Reading Tasks of the High School English Classroom

Pioneer Museum Boy Reading picmonkeyed

Summer is a time of reflection for me: I think about what went well over the past year and about what I can improve for the coming year.  I begin assessing my reading list, my assignments, and my course calendar, looking for assets or inefficiencies.

As I make decisions about the coming year, I like to remind myself of my foundational tasks and goals.  Recently I have been reflecting on the tasks and habits I want to model so that students will have richer reading lives after they leave my class.

Here are five main tasks I try to keep in mind as I plan my year:

Developing Reading Lives

This is really the foundational task; everything that follows this is more like a subcategory of this one. I hope that, after leaving my class, students will find that reading is more a part of their lives than before they entered.  This will look different for each student: some students already see themselves as readers and are hungry for more while other students are still hesitant about their reading identities.

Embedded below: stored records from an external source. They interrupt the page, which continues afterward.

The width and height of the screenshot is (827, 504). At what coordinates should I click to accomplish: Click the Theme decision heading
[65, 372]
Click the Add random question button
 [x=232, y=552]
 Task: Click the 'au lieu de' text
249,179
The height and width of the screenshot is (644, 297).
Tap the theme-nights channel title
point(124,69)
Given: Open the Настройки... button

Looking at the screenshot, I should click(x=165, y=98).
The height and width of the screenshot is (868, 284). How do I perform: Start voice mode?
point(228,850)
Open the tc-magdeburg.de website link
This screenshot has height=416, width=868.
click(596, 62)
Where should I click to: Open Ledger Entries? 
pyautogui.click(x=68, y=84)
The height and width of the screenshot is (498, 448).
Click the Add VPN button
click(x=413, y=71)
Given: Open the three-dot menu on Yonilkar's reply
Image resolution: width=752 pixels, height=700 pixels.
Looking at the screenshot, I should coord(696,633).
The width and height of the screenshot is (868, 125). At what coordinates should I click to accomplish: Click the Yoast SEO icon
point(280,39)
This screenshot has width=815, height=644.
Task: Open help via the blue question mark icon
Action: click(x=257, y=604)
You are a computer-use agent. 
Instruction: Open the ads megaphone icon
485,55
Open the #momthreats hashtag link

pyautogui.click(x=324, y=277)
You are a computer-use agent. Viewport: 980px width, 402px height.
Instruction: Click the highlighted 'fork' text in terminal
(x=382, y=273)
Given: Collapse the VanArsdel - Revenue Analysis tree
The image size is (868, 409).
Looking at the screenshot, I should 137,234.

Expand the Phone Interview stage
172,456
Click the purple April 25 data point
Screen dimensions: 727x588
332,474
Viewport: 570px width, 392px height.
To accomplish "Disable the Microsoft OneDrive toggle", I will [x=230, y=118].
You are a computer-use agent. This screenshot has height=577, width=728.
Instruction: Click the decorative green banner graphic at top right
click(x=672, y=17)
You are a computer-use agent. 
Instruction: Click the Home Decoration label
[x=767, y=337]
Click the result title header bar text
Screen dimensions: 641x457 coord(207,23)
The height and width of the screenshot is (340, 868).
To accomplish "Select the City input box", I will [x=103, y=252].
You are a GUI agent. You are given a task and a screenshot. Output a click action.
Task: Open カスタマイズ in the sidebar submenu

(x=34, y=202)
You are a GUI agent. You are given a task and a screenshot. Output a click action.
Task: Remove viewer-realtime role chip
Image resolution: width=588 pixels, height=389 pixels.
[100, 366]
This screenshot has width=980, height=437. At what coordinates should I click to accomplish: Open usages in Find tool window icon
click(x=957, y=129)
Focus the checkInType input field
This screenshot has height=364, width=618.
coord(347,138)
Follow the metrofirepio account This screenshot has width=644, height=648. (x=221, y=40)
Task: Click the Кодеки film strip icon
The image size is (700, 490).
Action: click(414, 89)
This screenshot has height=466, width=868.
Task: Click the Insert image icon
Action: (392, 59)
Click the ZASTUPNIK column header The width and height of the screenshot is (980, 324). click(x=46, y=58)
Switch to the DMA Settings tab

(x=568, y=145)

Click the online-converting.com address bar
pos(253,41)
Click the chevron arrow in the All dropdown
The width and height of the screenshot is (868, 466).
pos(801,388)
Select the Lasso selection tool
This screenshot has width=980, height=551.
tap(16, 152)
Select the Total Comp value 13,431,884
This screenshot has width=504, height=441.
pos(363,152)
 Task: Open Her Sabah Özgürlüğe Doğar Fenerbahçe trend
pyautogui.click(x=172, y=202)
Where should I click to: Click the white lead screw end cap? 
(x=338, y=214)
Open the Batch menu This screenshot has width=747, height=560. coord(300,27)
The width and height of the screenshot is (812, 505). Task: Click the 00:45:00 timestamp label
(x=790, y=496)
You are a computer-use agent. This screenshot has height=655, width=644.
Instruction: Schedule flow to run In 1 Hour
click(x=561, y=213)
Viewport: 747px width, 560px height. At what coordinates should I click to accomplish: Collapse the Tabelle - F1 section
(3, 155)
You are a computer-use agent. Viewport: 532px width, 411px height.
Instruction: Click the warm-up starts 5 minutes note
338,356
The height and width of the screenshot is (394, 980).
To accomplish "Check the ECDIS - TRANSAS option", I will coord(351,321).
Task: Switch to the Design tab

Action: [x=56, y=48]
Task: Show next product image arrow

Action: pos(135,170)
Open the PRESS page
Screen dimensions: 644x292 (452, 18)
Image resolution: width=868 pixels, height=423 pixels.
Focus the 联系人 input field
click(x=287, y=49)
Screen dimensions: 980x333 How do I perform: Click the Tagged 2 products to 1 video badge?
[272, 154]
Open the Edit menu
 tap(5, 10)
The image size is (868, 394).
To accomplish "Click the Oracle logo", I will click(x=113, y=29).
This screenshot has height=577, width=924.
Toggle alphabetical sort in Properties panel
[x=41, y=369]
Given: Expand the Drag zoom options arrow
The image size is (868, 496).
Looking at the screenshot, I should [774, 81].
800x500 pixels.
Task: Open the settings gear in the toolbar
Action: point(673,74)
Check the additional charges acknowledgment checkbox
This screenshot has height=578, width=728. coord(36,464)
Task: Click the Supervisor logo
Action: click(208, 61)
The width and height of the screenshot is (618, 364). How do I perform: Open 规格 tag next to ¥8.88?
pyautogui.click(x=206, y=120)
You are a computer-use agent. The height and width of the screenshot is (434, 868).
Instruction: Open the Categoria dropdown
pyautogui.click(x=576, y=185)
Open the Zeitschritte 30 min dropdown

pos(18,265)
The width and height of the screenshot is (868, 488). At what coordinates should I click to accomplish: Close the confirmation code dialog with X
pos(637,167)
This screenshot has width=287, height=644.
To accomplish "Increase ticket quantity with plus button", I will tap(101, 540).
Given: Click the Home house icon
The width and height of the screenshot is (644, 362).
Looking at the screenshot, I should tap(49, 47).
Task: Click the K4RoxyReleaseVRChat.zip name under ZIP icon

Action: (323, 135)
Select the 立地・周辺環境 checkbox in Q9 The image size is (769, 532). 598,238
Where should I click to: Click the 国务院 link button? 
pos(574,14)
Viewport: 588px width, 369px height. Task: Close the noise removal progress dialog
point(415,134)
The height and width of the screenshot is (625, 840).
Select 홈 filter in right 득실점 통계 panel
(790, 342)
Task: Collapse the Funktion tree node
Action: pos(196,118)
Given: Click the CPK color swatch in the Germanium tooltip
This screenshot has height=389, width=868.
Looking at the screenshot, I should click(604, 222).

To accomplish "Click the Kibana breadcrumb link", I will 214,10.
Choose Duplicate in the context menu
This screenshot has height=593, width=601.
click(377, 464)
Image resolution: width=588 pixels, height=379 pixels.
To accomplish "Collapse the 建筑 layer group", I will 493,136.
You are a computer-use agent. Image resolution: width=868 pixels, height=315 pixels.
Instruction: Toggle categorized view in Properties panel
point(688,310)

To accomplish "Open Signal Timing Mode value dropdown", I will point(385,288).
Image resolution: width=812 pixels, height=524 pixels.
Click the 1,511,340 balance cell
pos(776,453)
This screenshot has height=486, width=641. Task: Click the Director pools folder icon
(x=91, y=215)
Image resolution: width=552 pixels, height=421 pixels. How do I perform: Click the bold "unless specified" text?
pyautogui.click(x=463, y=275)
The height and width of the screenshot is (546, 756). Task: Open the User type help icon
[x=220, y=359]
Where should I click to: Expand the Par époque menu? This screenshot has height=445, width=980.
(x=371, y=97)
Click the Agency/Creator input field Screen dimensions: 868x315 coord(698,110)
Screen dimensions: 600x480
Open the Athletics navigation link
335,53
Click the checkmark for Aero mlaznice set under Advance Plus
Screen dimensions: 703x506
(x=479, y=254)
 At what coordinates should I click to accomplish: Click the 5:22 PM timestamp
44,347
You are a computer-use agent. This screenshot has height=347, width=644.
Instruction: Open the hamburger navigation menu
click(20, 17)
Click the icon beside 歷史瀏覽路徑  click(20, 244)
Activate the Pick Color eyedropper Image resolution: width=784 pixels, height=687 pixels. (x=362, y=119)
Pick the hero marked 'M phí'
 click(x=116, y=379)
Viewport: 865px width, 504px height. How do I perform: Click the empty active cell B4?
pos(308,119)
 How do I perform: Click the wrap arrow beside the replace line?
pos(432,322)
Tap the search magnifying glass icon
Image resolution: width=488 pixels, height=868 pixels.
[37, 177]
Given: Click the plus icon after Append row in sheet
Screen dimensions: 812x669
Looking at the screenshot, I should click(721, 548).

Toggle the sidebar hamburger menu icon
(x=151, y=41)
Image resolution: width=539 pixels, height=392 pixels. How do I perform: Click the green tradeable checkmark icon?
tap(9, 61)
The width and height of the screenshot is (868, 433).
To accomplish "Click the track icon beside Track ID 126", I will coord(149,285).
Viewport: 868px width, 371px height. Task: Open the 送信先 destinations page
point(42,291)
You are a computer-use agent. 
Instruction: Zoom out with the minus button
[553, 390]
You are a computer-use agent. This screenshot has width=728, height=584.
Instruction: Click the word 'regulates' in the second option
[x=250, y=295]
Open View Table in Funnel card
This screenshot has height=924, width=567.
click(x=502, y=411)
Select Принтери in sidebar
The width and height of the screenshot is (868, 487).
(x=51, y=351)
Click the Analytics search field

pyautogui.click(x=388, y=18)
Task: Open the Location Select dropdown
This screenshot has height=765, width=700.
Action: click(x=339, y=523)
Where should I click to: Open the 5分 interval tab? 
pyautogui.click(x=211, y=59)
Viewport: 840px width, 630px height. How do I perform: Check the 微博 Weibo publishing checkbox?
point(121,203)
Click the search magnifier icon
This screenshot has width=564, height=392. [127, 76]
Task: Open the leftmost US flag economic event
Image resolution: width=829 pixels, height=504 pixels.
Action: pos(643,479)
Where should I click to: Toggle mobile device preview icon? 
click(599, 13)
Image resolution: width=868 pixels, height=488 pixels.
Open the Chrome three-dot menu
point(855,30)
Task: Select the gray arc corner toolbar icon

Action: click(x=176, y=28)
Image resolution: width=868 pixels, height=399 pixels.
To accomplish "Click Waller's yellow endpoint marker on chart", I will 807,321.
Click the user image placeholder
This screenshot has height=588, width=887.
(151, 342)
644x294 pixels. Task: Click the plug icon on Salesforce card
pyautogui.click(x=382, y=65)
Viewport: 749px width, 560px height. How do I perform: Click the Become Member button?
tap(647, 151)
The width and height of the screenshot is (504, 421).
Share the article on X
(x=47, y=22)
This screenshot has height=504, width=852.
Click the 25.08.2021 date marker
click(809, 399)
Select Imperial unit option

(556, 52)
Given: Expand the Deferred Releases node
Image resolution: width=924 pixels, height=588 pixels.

Raising Independent Reading Levels

I hope that my students will be able to read more difficult texts and a wider variety of texts after they leave my classroom.  Some students have never finished an entire book before they take my class. Other students read widely but rarely stray from a comfortable level or genre. Other students read quickly just to get it done but don’t reflect or process (ie. fully comprehend) what they have read. I hope to provide support and conversations about these habits.

Increasing Reading Stamina

Students often need to learn to take more time with a text, to free their environment from distractions, and to simply sit in the silence reading requires. Adolescents have a great capacity for learning, but often need training in developing healthy reading habits.

Practicing Reading Strategies

Good readers are often not aware of the strategies they use to comprehend texts.  But if a teacher can bring these strategies to light and teach them deliberately, students can begin to take control of their own learning. If students can see that reading isn’t an innate ability but rather a complex series of choices and actions, they can begin to feel empowered rather than discouraged by the written word.

Applying Reading Strategies to Difficult Text

What is “difficult” for a particular student is a variable, but one of my goals is to introduce students to texts that are above their independent reading level and teach them how to approach those texts. We all have texts in our lives that are tough to read.  For adults it might be our mortgage paperwork or those pesky “terms and conditions.” We all need to learn what to do when we get stuck.

As I begin using the last month of summer to periodically work on improving my classroom, I will keep all of these tasks in mind.  I can’t fully determine the needs of my students before I meet them, but these reading values will form much of my framework.